◆ Alıntı metin ◆
::::::::
İzmir Devlet Tiyatrosu’ndan Dünya Prömiyeri… Halktan Biri

Pinterest LinkedIn Tumblr +

İhsan Ata

Geçtiğimiz günlerde İzmir Devlet Tiyatrosu Melek Ökten sahnesinde Dünya prömiyeri yaptığı Halktan Biri adlı oyunu izleme şansı buldum. Yazarın kendi ülkesinde sahnelemeye cesaret edemediği oyun, antik çağların en ünlü kentleri arasında yer alan İzmir’de, İzmir Devlet Tiyatrosu tarafından 19 Ocak’ta sahnelenmeye başladı.

Günümüz dünyasında hala geçerliliği olan yetki sahibi liderlerin kendi çıkarları doğrultusunda halktan uzaklaştığı, siyasetteki kirli ilişkileri, çıkar çatışmaları, beceriksizliğini özetle aptallıklarını ve yetersizlikleri anlatan oyun Sam Bobrick’e ait. Ekin Tunçay Turan’ın dilimize çevirdiği eserin yönetmenliğini Metin Oyman, dekor ve kostüm tasarımını Savaş Çevirel, ışık tasarımını ise Osman Uzgören’in üstlendiği oyunda Mustafa Şen ve Ümit Bakış rol alıyor.

Oyunda; işini kaybetmiş sıradan bir Amerikan vatandaşı olan Travis, ülke yönetiminden memnun olmadığı için “duyarlı” bir vatandaş olarak Başkan’a hakaret içerikli mektuplar yazmaya başlar. Başkan, yazılan mektuplardan rahatsız olduğu için FBI ajanını göndererek onu bu işlerden vazgeçirmeye çalışır.  Vazgeçirilmek için kendisine sunulan iş tekliflerini kabul eden Travis, devamlı hayal kırıklığına uğrar ve her hayal kırıklığı sonrası mektup yazmaya devam eder. İkinci kez seçilen Amerika Başkanı bu kez krallığını ilan eder. Oyun, ölüm fermanını hazırlayan Başkana Travis’in büyük sürpriziyle son bulur.
::::::::
Saklanan veriler:

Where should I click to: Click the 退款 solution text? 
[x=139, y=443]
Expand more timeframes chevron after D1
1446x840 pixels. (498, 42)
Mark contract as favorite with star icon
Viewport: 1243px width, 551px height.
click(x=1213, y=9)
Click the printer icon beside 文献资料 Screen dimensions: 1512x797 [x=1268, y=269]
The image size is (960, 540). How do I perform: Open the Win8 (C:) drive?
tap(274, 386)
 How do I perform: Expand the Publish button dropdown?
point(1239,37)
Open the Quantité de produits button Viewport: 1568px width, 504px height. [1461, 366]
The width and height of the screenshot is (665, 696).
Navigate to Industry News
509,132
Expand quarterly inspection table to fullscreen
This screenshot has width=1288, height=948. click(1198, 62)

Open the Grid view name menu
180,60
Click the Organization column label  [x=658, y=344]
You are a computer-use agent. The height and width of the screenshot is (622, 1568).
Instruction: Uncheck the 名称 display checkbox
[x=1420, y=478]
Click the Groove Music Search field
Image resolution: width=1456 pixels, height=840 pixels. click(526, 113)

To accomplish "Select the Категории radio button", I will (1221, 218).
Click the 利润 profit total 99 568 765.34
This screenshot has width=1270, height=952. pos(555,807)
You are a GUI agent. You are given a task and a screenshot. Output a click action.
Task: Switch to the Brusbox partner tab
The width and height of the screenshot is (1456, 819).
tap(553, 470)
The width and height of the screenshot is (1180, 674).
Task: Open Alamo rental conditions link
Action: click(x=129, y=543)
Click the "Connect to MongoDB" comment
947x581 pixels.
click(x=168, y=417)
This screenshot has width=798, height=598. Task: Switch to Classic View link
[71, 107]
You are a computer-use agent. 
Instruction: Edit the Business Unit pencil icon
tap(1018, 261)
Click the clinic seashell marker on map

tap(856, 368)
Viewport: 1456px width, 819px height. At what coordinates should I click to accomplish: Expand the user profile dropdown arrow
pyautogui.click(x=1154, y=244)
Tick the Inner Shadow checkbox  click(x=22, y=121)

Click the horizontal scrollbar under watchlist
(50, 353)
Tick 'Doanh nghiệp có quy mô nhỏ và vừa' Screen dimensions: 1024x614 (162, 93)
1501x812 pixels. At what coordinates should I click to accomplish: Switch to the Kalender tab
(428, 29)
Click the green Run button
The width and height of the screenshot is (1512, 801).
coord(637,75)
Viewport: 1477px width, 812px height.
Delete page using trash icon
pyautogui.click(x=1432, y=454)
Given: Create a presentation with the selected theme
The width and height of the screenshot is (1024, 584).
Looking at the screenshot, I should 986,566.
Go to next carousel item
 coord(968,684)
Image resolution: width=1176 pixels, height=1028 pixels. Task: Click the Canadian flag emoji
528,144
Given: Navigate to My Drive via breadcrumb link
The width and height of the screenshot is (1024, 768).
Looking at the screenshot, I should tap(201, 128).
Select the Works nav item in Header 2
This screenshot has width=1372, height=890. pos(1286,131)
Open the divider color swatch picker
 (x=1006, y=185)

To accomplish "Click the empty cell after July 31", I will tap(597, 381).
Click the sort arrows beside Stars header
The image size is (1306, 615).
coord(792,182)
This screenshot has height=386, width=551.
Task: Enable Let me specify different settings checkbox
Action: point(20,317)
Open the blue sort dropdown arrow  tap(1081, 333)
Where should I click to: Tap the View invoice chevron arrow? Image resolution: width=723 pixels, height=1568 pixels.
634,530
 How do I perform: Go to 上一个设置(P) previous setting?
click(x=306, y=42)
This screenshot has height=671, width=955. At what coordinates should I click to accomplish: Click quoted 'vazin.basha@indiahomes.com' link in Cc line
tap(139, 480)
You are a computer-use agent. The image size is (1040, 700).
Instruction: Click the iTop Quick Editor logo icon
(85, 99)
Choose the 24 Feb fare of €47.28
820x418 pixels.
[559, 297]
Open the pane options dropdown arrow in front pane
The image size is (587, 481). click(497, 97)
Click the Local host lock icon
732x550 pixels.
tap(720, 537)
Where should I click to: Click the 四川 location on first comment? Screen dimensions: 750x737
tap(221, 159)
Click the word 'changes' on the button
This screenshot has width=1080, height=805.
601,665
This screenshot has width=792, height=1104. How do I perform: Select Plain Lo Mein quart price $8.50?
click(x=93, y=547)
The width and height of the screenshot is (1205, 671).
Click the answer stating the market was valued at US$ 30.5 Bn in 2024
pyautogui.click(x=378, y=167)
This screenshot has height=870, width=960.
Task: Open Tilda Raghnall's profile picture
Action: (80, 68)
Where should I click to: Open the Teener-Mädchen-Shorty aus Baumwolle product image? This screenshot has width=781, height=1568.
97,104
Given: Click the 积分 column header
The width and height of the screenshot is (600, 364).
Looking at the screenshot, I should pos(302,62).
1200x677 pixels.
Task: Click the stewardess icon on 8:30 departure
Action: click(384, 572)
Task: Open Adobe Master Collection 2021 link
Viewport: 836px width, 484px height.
::::::::
◆ Yönerge 1 ◆
Alıntı metinde "Günümüz dünyasında hala" ile "Bakış rol alıyor." arasındaki bölümü, bu iki kısım da içinde olacak şekilde hiç değiştirmeden tekrarla.
◆ Yönerge 2 ◆
Alıntı metne göre şu soruları kısaca cevapla:
(a) Oyun İzmir Devlet Tiyatrosu'nda hangi tarihte sahnelenmeye başladı?
(b) Eseri dilimize kim çevirdi?
(c) Travis, Başkan'a ne tür mektuplar yazmaya başlar?

◆ Tam yanıt 1 ◆
Günümüz dünyasında hala geçerliliği olan yetki sahibi liderlerin kendi çıkarları doğrultusunda halktan uzaklaştığı, siyasetteki kirli ilişkileri, çıkar çatışmaları, beceriksizliğini özetle aptallıklarını ve yetersizlikleri anlatan oyun Sam Bobrick’e ait. Ekin Tunçay Turan’ın dilimize çevirdiği eserin yönetmenliğini Metin Oyman, dekor ve kostüm tasarımını Savaş Çevirel, ışık tasarımını ise Osman Uzgören’in üstlendiği oyunda Mustafa Şen ve Ümit Bakış rol alıyor.

◆ Tam yanıt 2 ◆
(a) 19 Ocak'ta.
(b) Ekin Tunçay Turan.
(c) Hakaret içerikli mektuplar.